Who says there is no such thing as a free lunch? 01/05/2008
Those who keep their ‘finger on the pulse’ regarding music industry news will have no doubt noticed the ‘big news’ regarding We7 recently; the news that Sony has signed up its catalogue to the service becoming the first major to do so.
Firstly; just what is We7?
We7 is yet another ‘will this save the industry?’ idea set up by Peter Gabriel (of Genesis/fox head in red dress fame) and Steve Purdham (rather clever technological entrepreneur). It offers users the opportunity to download/stream music for free with the ‘catch’ that they have to listen to an advert at the start of the song. A percentage of the money generated from this advert is then paid to the artist as a royalty.
Its ethos (and tagline) is “Don’t steal it! We7 it!” – Which is a fair enough point: Why illegally download something if you can download it for free from We7 knowing that the artist is going to see some remuneration as a result? Even if you find the adverts really annoying you could go and illegally download it to listen to and then legally download it at the same time just to delete it afterwards to ensure that Bob Catley gets some booze money for his hard work.
And if you’re technically savvy enough you could just cut the advert off with a bit of editing software (although you’ll probably end up listening to the advert more during the editing process thus making the whole thing a tad pointless).
I was made aware of We7 just under a year ago and I thought the idea behind it was fantastic but when I went to the website the content was simply dire (besides the fact that I managed to get ‘Out Of Time’ by Chris Farlowe’ which I was quite chuffed about). Since then they’ve added a hell of a lot more to their roster and now with Sony signing up it will be interesting to see if any of the other majors follow suit.
I was on a panel with Steve Purdham this week and it was interesting to hear that he appeared to have quite a blasé attitude towards the future of the company. Although he obviously wants it to succeed (especially as he’s ploughed plenty of his own cash into it), he said on several occasions that he’d rather the company ‘Fly or Die’ and that he wouldn’t want it ‘just to survive’. He also stated that currently the more successful the company becomes, the more money it loses due to the nature of the model: The users want content, the content wants to be paid and the advertisers want enough users to justify their spend. So We7 are currently using their own cash to supplement the shortage in advertising revenue that is needed to pay the artist royalties!
Who’d even bother to start a business in this industry anymore eh?
So are advertising led downloads the way forward? Well they could be in theory, but the thing that is letting We7 down (as well as pretty much all of iTunes competitors) is that it is too fiddly to use when downloading content from the site.

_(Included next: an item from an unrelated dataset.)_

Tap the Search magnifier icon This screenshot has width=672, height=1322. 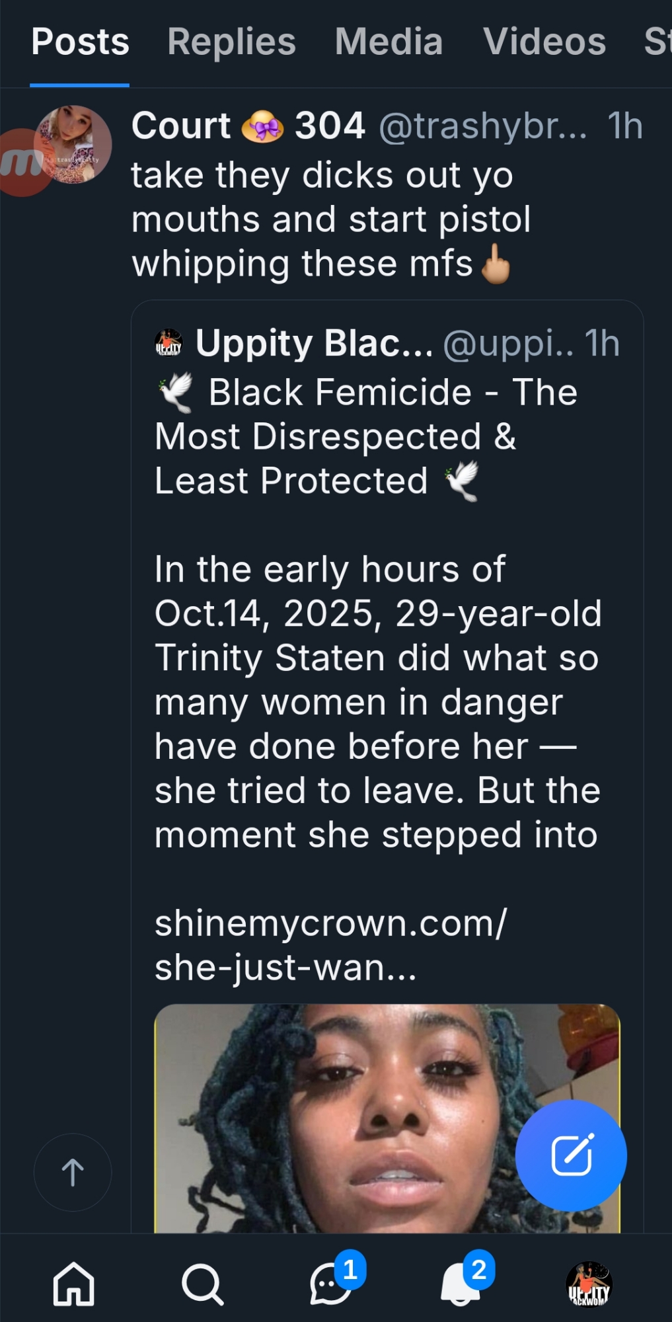pos(202,1284)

If you were to download an album it comes in a .zip file and things like .zip files confuse people who like the Hoosiers.
Until someone, somewhere creates a piece of software that is so good it has the ability to ‘dupe’ the consumer then iTunes will no doubt continue to have the advantage (I say ‘dupe’ as a percentage of iTunes users have no idea that there are restrictions on the music they buy from the store).
I do beseech all to go and sign up to We7 though and have a gander about. You’ll no doubt find something that you’ll want to listen to and the adverts aren’t as annoying as I thought they initially would be; after a while it just felt like I was listening to a local radio station. Also, the more of us who sign up the more chance the company will have of signing up the other 3 majors and then we’ll really discover if the model has legs or not.
It’s a tad strange why the other majors haven’t signed up yet if you think about; we all know they’re all so hell bent on this 50p rule (that they receive 50p for every track sold digitally) so although it’s understandable that they become so supercilious when they only get offered 5p per download/stream, isn’t that 5p better then sod all? I suppose there are 2 ways of looking at it; will the inclusion of Sony’s catalogue on We7 stop people who’d normally purchase a song on iTunes to get it for free instead? Or will it attract the users who’d usually steal it?
It’s +5p for the optimist and -45p for the pessimist.
So you’d need 9 converted thieves to download the track from We7 for every 1 iTunes convert. 9/1 seems like a pretty gash ratio, but it’s been reported that for every track legally downloaded 200 are illegally obtained. So if advertising led download stores could convert 10% of law breakers to judicial conformists then the majors would actually be looking at a +50p per track increase. Realistic vision? Or pipe dream ramblings?
What do you lot think?
Just a quick note regarding the gigs I went to this week:
After seeing some pickled corpses and having potentially the finest curry in Manchester I wandered on down to see Grammatics support their DTTR label mates Forward Russia!. They were ace as expected and I recommend you for the umpteenth time to go check these guys out.
The day after I witnessed Sentric’s very own Envy and Other Sins for the first time and I was rather impressed. Professional bias aside; they were a genuinely strong live act with a set list full of radio friendly dittys. Well worth checking out…
Off to see Dan Le Sac VS Scroobious Pip tonight as well! Whoop!